Army Chief of Staff Gen. Raymond T. Odierno, center, and his son, retired Army Capt. Anthony K. Odierno, right, receive the National Italian American Foundation's first Marine Gunnery Sergeant John Basilone Award for Distinguished Military Service from Vincent Viola at the National Archives in Washington, D.C., Oct. 27, 2011. U.S. Army photo by Staff Sgt. Teddy Wade
| ||WASHINGTON, Oct. 28, 2011 – Given Italian Americans' emphasis on family, it was fitting that the first Marine Gunnery Sergeant John Basilone Award for Distinguished Military Service was presented to a father-son duo.|
Army Gen. Raymond T. Odierno and his son, retired Army Capt. Anthony K. Odierno, received the Basilone Award from the National Italian American Foundation in a ceremony at the National Archives last night.
The award's namesake is John Basilone, a World War II-era Marine who received the Medal of Honor for his actions on Guadalcanal in 1942. The gunnery sergeant could have stayed out of combat for the rest of the war, but insisted on going back to his unit. Basilone was killed at Iwo Jima in February 1945 while leading attacks against Japanese pillboxes, earning the Navy Cross.
The elder Odierno, the Army's chief of staff, spoke of how appropriate it was having the foundation's military appreciation dinner in the National Archives, where the original U.S. Constitution is on display in the rotunda.
“As we join the military, the one thing that you do is swear an oath to the Constitution of the United States,” the general said. “I don't think there are very many nations who do that. I remember when I was in Iraq and I tried to explain this to the Iraqis, they never quite understood what I was talking about.
“The fact is that it's about the Constitution,” he continued. “It's not about a specific leader. It's not about you, yourself. It's about you swearing to support and defend the Constitution.”
The four-star general recalled his family's American journey.
“I think about my grandfather, who came over from Italy in the early 1900s,” he said. “He lived with his father and started a butcher business in New York City. Later on, they wanted to get out of the big city, so they moved 20 miles west to New Jersey and continued the business there.”

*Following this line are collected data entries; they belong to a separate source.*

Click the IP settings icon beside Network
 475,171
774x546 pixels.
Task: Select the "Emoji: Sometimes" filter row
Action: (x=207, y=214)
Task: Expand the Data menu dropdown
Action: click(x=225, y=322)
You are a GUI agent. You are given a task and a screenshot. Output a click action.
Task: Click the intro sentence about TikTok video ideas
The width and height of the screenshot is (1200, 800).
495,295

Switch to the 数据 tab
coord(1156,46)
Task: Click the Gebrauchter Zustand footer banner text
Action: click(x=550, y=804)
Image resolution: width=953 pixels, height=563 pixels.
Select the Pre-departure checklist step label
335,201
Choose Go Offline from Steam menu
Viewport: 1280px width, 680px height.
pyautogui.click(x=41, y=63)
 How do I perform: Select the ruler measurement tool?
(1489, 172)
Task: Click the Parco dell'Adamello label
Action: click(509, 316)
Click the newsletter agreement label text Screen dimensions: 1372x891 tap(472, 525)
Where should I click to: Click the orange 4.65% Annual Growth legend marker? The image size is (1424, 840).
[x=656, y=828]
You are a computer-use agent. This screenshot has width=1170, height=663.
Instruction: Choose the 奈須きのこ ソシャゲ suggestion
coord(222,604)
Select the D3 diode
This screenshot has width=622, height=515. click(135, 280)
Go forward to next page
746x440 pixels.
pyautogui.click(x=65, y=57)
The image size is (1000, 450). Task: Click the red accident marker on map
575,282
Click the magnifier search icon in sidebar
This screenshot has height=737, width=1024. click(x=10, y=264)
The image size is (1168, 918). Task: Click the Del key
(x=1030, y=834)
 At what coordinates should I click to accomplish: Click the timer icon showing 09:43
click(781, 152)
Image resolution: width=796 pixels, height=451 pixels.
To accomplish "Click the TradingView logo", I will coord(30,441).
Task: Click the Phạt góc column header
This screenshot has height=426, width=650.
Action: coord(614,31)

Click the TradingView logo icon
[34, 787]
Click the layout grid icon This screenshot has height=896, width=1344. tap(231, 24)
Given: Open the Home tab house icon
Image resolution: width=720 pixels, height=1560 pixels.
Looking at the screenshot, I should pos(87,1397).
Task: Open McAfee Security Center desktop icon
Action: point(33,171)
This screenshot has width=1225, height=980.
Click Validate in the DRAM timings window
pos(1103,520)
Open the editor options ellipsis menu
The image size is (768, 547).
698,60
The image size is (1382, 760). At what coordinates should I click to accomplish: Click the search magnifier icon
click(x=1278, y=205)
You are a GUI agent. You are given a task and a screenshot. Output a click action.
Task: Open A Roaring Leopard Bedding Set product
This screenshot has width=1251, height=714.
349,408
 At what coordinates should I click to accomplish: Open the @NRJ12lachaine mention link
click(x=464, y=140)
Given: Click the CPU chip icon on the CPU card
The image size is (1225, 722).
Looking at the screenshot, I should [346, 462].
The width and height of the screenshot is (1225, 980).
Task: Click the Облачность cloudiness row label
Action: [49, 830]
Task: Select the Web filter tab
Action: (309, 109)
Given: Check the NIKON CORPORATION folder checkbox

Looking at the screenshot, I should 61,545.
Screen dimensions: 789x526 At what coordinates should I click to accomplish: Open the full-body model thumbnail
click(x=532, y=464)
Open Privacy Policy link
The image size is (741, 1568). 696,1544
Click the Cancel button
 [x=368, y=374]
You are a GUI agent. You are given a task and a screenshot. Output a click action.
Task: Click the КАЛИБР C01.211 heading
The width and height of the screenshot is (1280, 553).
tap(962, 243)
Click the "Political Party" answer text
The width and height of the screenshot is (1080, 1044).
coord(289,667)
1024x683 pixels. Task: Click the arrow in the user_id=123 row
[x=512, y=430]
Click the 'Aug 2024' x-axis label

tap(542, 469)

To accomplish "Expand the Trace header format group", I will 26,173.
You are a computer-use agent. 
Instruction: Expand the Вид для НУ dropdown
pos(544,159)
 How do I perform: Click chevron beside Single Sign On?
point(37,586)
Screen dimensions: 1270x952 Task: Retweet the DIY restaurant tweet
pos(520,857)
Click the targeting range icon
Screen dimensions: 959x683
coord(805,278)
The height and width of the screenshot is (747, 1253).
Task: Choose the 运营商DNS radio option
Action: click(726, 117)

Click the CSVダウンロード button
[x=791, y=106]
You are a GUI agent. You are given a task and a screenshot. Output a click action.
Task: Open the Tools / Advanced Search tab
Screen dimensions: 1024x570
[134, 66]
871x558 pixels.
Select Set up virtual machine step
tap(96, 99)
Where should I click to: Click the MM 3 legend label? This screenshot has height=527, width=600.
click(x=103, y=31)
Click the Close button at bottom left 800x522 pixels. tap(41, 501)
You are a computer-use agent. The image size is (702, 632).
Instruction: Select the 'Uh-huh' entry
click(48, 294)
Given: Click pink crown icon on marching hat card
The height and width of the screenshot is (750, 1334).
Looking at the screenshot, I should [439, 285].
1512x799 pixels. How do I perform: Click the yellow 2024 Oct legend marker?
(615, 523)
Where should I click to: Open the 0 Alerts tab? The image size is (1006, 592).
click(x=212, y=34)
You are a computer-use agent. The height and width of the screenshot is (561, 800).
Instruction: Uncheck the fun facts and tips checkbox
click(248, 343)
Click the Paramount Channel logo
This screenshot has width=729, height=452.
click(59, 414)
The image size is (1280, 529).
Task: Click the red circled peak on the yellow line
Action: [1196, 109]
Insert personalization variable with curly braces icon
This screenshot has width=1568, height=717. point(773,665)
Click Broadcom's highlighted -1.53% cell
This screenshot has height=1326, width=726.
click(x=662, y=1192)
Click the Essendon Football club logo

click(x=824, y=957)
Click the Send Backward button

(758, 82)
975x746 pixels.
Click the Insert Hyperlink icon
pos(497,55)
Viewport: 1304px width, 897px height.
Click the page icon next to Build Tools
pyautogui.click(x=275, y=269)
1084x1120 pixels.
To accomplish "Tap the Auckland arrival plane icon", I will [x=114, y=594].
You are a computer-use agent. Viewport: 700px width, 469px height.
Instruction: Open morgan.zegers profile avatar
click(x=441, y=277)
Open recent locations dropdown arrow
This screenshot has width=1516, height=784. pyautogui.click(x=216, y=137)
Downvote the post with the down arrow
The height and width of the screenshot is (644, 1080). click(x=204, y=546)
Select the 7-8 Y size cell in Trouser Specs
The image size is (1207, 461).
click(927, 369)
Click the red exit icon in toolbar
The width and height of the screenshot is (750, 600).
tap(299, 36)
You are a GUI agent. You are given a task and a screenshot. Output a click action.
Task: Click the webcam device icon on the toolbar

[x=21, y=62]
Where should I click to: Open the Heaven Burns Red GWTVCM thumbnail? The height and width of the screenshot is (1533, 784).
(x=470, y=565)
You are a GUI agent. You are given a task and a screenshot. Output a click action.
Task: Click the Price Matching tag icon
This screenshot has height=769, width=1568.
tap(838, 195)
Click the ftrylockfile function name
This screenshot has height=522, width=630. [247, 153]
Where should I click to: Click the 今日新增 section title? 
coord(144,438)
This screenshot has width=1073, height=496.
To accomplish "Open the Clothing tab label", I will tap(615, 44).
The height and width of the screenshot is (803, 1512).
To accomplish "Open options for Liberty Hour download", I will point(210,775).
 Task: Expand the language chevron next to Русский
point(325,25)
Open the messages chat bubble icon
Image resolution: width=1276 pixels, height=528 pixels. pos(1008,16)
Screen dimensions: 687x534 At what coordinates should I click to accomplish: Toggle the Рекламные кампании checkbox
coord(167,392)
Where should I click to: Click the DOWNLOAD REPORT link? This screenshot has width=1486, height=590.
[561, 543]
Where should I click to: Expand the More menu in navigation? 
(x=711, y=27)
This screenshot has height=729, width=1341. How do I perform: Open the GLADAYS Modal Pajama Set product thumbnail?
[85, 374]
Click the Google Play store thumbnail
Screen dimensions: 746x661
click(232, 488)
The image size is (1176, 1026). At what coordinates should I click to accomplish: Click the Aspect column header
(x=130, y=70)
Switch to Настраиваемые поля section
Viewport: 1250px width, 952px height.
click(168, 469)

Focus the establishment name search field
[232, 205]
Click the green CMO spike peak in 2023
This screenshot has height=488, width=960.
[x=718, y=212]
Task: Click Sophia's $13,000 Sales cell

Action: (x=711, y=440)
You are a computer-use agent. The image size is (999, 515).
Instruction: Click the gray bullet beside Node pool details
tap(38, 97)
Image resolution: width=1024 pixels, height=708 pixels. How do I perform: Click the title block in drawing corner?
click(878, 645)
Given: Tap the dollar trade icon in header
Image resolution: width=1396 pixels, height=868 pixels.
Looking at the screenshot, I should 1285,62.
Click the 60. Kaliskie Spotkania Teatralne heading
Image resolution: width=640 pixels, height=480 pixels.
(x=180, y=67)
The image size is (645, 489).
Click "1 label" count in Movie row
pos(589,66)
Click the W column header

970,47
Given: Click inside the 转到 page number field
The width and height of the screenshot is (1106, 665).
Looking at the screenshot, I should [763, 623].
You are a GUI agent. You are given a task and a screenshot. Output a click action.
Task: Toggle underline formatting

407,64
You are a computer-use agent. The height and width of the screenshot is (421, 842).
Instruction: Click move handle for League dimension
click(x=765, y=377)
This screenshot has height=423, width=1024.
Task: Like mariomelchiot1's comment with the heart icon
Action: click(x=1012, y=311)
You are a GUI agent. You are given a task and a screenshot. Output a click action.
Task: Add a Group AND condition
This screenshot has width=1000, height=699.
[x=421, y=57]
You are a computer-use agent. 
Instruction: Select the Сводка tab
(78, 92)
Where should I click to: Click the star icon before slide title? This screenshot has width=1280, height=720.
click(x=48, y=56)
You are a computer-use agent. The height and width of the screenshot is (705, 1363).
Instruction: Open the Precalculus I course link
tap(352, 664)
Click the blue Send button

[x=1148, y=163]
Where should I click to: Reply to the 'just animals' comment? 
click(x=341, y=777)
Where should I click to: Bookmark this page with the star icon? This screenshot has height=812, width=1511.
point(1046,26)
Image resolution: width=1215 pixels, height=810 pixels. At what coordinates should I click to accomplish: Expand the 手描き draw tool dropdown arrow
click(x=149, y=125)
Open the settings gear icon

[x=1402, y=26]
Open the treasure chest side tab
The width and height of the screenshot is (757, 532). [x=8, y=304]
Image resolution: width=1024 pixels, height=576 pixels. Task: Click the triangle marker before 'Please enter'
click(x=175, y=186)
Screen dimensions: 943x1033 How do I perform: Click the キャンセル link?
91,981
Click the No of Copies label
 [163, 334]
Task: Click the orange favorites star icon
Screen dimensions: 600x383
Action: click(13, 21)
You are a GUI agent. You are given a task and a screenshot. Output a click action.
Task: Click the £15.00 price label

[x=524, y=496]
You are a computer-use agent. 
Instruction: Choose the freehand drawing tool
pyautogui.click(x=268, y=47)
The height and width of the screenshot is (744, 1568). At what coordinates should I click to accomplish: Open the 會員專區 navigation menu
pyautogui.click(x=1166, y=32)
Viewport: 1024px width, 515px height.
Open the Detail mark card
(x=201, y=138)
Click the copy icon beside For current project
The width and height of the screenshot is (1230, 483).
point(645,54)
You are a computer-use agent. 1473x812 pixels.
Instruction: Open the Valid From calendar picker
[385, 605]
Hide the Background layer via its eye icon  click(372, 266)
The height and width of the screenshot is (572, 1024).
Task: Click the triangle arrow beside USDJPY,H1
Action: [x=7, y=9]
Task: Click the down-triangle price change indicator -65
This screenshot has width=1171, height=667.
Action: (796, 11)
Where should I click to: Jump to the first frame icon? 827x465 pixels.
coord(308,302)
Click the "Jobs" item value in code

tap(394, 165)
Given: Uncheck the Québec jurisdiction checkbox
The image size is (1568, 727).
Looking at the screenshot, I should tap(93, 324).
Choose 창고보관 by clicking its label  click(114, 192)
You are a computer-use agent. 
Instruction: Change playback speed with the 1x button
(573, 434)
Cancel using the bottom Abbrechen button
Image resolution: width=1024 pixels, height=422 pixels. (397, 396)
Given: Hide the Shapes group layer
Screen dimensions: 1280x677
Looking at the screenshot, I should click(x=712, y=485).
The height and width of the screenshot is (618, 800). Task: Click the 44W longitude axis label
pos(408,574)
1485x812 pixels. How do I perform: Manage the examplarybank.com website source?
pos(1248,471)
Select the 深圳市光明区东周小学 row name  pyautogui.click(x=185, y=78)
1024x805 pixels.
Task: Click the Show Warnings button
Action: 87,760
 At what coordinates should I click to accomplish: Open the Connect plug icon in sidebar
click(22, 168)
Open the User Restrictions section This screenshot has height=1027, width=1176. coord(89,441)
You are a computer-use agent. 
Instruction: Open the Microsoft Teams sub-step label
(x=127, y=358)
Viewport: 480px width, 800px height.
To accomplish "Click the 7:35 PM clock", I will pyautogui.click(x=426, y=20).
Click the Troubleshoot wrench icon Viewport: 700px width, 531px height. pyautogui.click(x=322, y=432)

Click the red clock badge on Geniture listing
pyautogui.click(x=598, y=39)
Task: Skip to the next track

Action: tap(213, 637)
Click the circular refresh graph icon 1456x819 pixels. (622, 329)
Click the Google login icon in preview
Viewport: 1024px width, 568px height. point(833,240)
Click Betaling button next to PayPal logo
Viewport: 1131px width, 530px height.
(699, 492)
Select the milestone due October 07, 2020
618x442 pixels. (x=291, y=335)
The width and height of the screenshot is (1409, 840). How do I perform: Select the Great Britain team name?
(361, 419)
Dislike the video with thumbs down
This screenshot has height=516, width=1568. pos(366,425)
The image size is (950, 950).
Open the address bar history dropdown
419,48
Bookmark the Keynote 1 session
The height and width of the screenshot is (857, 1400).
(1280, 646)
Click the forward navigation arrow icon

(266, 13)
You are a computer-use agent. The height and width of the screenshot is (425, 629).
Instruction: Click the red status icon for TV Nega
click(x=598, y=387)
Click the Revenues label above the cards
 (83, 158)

The Army general said he remembers when his father told him how proud his grandfather was upon becoming an American citizen and that his four sons all went to college.
“I can't imagine what he would think today, understanding what I have achieved in that the grandson of an Italian immigrant can be chief of staff of the United States Army,” the general said. “That's why this country is so great.”
Odierno thanked the National Italian American Foundation for reaching out to veterans. He spoke of a mentorship program the foundation has that works with veterans to get them jobs with Fortune 500 countries.
The younger Odierno, a West Point graduate like his father, served as an infantry platoon leader with the 1st Cavalry Division in Baghdad. His vehicle was hit by a rocket-propelled grenade on Aug. 21, 2004, and he lost his left arm.
The most special times in life, he said, are with family.
“And it's an honor to accept [this award] with my father,” he added.
The younger Odierno said he researched the Basilone's history.
“When you read what he did, you have to think that your service pales in comparison,” he said. “But the reality is that we all volunteer to serve this country and we were all willing to give our bodies and our lives for what this country stands for: liberty, freedom, opportunity and equality.”
Vincent Viola, the co-chair of the foundation's military appreciation dinner, and retired Marine Gen. Peter Pace, former chairman of the Joint Chiefs of Staff, chaired the dinner, which they hope to make into an annual event.